The following code snippet shows a basic example of a kernel function object.
struct MyKernel
{
template<
typename TAcc> // Templated on the accelerator type.
ALPAKA_FN_ACC // Macro marking the function to be executable on all accelerators.
auto operator()( // The function / kernel to execute.
TAcc const & acc/*, // The specific accelerator implementation.
...*/) const // Must be 'const'.
-> void
{
//...
}
// Class can have members but has to be std::is_trivially_copyable.
// Classes must not have pointers or references to host memory!
};
The kernel function object is shared across all threads in all blocks.
Due to the block execution order being undefined, there is no safe and consistent way of altering state that is stored inside of the function object.
Therefore, the operator()
of the kernel function object has to be const
and is not allowed to modify any of the object members.
Index and Work Division¶
The alpaka::getWorkDiv
and the alpaka::getIdx
functions both return a vector of the dimensionality the accelerator has been defined with.
They are parametrized by the origin of the calculation as well as the unit in which the values are calculated.
For example, alpaka::getWorkDiv<alpaka::Grid, alpaka::Threads>(acc)
returns a vector with the extents of the grid in units of threads.
Memory Management¶
The memory allocation function of the alpaka library (alpaka::allocBuf<TElem>(device, extents)
) is uniform for all devices, even for the host device.
It does not return raw pointers but reference counted memory buffer objects that remove the necessity for manual freeing and the possibility of memory leaks.
Additionally the memory buffer objects know their extents, their pitches as well as the device they reside on.
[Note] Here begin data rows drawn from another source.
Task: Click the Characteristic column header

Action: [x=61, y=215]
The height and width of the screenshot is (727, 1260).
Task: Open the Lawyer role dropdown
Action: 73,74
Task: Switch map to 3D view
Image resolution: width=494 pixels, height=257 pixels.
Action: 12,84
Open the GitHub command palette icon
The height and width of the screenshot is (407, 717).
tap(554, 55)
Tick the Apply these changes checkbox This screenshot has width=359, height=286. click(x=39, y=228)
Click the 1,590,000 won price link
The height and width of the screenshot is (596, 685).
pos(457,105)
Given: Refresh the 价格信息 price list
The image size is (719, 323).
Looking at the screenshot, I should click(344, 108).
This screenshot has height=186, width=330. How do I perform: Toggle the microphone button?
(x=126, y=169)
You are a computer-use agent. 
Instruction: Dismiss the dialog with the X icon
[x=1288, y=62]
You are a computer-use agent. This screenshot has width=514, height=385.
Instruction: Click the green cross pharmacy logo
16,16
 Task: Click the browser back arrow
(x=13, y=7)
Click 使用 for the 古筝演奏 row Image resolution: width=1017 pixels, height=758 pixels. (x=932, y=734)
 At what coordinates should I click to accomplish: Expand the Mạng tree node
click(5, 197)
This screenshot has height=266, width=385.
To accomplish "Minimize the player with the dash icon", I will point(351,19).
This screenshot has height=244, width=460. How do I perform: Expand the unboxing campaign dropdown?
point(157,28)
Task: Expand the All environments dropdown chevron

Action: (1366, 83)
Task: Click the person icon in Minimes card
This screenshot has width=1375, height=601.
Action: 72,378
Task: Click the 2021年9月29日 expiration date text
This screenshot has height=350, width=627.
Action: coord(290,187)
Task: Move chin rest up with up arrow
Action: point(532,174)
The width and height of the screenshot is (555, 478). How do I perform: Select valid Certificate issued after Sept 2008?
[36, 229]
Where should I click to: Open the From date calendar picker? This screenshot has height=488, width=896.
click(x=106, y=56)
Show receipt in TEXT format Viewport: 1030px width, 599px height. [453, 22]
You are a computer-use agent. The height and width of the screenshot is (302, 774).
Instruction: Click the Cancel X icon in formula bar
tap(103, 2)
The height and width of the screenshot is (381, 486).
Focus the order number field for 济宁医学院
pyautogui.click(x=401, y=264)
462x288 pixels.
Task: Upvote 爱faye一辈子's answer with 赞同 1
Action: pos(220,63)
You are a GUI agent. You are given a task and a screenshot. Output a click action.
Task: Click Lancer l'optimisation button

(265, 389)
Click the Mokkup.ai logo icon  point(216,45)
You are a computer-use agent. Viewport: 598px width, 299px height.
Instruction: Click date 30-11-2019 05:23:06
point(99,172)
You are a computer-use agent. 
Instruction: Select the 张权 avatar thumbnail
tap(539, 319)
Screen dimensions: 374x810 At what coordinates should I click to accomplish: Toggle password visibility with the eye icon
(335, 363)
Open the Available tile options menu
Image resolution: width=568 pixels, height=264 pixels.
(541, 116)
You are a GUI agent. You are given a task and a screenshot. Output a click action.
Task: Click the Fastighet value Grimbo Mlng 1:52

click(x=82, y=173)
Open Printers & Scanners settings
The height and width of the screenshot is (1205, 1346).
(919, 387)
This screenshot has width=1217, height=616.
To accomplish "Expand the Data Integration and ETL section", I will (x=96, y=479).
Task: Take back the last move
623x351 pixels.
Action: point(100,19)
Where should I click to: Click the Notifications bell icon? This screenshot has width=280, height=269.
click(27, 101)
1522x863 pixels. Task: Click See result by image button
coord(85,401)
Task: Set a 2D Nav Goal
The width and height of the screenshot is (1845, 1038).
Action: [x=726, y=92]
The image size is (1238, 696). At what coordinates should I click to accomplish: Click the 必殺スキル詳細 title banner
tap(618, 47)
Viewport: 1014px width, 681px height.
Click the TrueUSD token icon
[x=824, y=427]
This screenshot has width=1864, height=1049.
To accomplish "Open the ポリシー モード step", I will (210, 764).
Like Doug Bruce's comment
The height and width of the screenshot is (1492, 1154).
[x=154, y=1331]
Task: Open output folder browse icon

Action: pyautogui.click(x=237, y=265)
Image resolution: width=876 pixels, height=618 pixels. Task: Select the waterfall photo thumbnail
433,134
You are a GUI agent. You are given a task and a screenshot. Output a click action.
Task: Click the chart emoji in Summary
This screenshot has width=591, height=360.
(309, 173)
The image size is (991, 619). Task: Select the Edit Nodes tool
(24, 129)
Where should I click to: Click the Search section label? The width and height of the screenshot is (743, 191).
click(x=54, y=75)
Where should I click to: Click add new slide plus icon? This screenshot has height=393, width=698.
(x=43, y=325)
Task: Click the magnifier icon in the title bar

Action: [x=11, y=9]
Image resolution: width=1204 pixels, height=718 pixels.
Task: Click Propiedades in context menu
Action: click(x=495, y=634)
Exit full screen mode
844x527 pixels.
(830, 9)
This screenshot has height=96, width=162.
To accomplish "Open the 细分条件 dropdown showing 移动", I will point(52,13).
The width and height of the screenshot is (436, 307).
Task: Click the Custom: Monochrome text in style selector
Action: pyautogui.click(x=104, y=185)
This allows buffers that possibly reside on different devices with different pitches to be copied only by providing the buffer objects as well as the extents of the region to copy (alpaka::memcpy(bufDevA, bufDevB, copyExtents
).
Kernel Execution¶
The following source code listing shows the execution of a kernel by enqueuing the execution task into a queue.
// Define the dimensionality of the task.
using Dim = alpaka::DimInt<1u>;
// Define the type of the indexes.
using Idx = std::size_t;
// Define the accelerator to use.
using Acc = alpaka::AccCpuSerial<Dim, Idx>;
// Select the queue type.
using Queue = alpaka::QueueCpuNonBlocking;
// Select a device to execute on.
auto devAcc(alpaka::getDevByIdx<alpaka::PltfCpu>(0));
// Create a queue to enqueue the execution into.
Queue queue(devAcc);
// Create a 1-dimensional work division with 256 blocks a 16 threads.
auto const workDiv(alpaka::WorkDivMembers<Dim, Idx>(256u, 16u);
// Create an instance of the kernel function object.
MyKernel kernel;
// Enqueue the execution task into the queue.
alpaka::exec<Acc>(queue, workDiv, kernel/*, arguments ...*/);
The dimensionality of the task as well as the type for index and extent have to be defined explicitly. Following this, the type of accelerator to execute on, as well as the type of the queue have to be defined. For both of these types instances have to be created. For the accelerator this has to be done indirectly by enumerating the required device via the device manager, whereas the queue can be created directly.
To execute the kernel, an instance of the kernel function object has to be constructed. Following this, an execution task combining the work division (grid and block sizes) with the kernel function object and the bound invocation arguments has to be created. After that this task can be enqueued into a queue for immediate or later execution (depending on the queue used).